Which of the lines in the records below hold the string "agent"? Copy every one of them.

Stored data
:::::
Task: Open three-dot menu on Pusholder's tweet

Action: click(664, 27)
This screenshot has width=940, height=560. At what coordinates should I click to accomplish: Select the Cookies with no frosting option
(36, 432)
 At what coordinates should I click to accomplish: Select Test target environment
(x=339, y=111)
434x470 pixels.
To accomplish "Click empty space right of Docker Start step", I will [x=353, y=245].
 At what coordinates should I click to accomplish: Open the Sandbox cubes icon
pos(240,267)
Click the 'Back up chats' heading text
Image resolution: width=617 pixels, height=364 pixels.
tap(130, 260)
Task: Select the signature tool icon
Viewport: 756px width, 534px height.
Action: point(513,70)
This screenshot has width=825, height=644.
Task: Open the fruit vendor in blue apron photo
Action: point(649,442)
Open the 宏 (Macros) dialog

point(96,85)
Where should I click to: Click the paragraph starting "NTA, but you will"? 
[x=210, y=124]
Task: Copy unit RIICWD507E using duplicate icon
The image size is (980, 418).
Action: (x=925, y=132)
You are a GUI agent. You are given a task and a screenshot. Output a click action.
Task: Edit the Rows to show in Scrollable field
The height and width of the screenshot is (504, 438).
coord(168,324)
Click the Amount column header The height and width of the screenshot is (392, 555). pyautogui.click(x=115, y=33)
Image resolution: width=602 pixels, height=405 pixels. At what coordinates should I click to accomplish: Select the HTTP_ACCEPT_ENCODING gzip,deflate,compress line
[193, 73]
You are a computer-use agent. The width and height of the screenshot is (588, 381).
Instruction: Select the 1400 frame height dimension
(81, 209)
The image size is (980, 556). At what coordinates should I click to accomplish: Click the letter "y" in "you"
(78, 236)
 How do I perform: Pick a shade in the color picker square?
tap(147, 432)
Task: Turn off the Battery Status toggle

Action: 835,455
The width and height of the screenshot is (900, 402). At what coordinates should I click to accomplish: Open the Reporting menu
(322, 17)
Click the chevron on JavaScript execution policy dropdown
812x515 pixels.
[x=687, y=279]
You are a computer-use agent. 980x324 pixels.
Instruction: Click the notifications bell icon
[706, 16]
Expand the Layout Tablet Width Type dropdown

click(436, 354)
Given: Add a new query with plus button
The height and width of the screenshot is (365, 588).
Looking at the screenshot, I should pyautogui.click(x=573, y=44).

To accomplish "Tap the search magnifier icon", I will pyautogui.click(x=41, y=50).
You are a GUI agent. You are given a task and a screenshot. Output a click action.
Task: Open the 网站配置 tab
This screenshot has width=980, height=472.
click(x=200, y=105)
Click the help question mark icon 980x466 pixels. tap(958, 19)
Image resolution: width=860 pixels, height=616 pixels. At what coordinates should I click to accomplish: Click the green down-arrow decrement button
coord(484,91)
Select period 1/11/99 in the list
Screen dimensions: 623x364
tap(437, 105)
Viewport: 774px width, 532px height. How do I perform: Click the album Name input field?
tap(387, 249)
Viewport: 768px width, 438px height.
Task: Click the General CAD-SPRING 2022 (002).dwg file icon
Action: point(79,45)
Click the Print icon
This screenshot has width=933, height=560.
:::::
- ANSWER SPACE:
You are a GUI agent. You are given a task and a screenshot. Output a click action.
You are a computer-use agent. The width and height of the screenshot is (588, 381).
You are a computer-use agent. 980x324 pixels.
You are a GUI agent. You are given a task and a screenshot. Output a click action.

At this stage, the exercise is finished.